Exercise objective |
Output only the lines below that start at the line containing "Click the SMA" and end at the line containing "Expand the IfcBuildingElementProxy table row", with both ends kept.

Given information |
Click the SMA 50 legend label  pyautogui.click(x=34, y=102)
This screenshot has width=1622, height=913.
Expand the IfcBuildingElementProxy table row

---

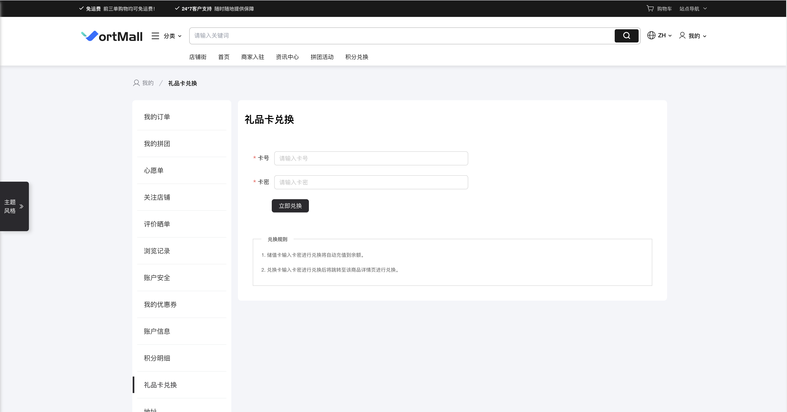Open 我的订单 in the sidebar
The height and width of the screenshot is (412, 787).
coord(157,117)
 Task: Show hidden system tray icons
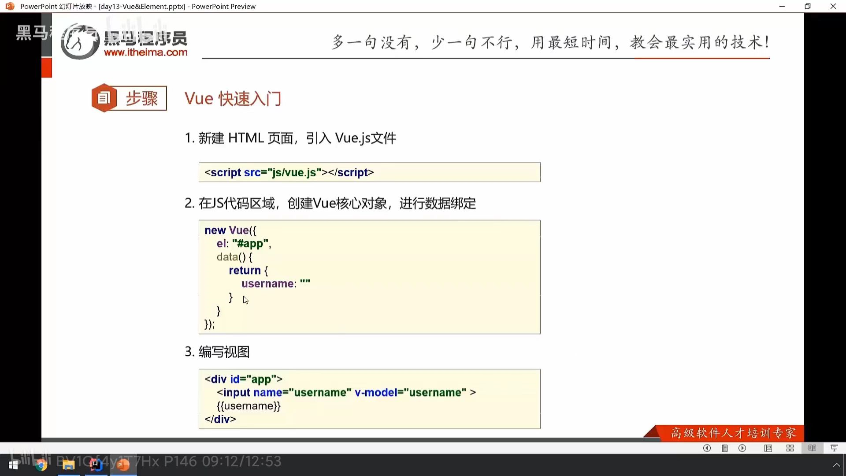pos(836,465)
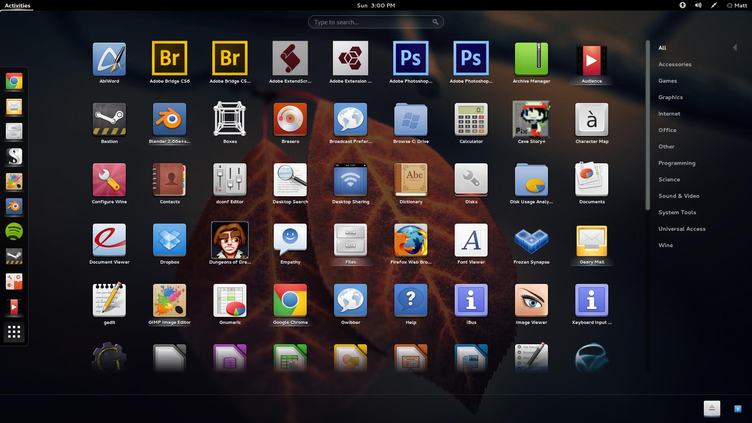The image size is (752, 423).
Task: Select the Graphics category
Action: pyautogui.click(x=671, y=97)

---

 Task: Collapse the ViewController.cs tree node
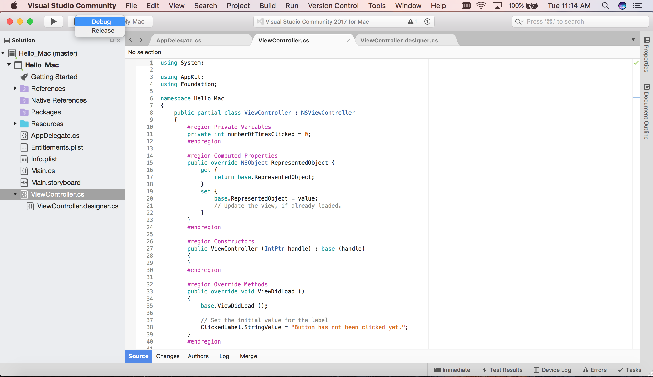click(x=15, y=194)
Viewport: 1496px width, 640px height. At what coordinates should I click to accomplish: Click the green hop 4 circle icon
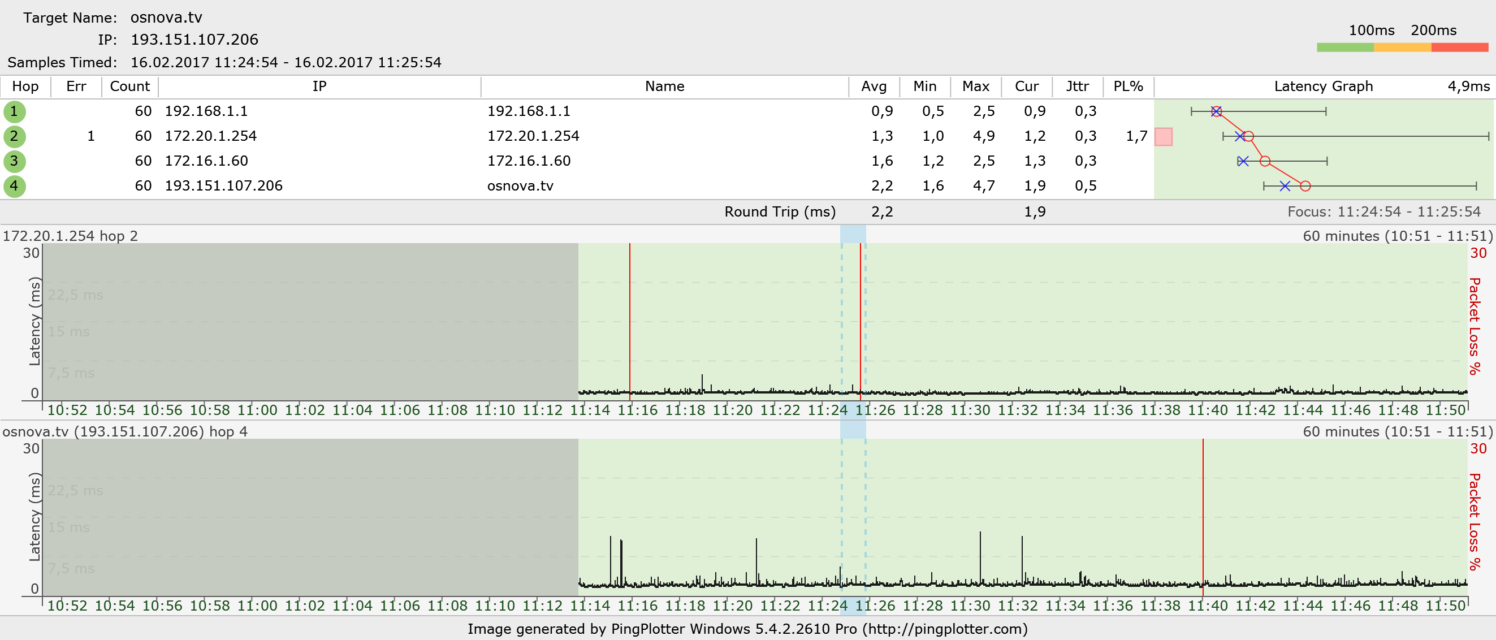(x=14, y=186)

Answer |
Click the SMA 50 legend label  pyautogui.click(x=34, y=102)
This screenshot has width=1622, height=913.
Expand the IfcBuildingElementProxy table row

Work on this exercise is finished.